The bronze seating is an assortment of vintage chairs and artist Primitivo Suarez-Wolfe originally wanted to cast them out of melted-down Muni rails, Haighteration reports. As it turns out, the metal in Muni rails is too inferior to be used for seating and they don't appear to be actual bronze as that would make them a valuable target for Bay Area metal thieves.

Depending on which neighbor you ask, they are either a welcome place to sit and wait for a train or a new spot for junkies to shoot up. According to one Lower Haight resident, however, the chairs were all donated by folks in the neighborhood so they presumably hold some sentimental value for someone.
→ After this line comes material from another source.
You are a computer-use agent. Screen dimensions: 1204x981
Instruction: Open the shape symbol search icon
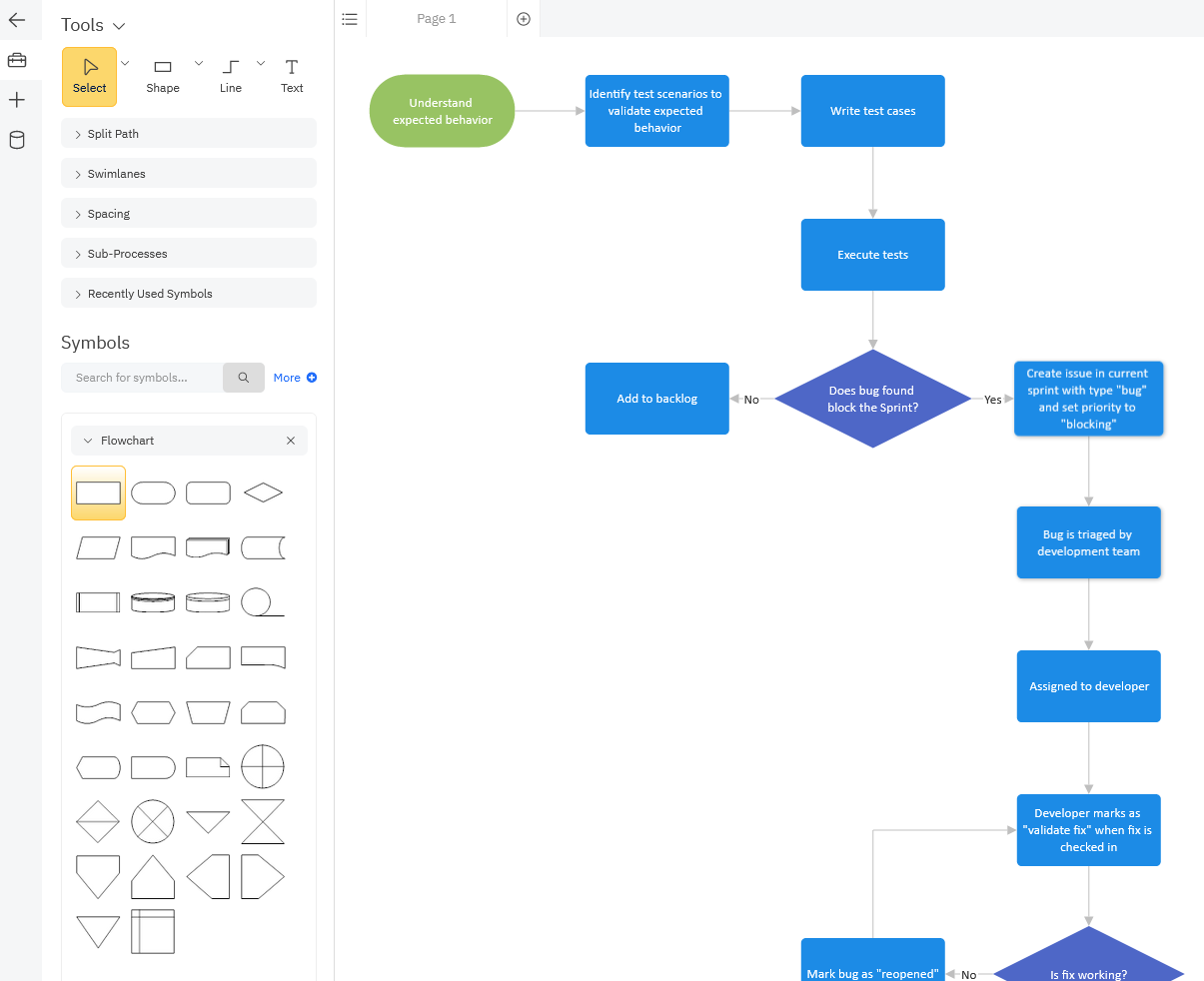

So far, the public reaction to the whimsical installation has ranged from "I love everything about them" to "I thought someone left their crappy old furniture out in the rain." Either way, it looks like they've been seeing some use. When your SFist correspondent walked through the intersection late Wednesday evening, we spotted one man taking a load off and enjoying a couple bottles of MGD on a chair bolted to the Southeast corner. Sadly, they also seem to be a magnet for trash already:

[Haighteration]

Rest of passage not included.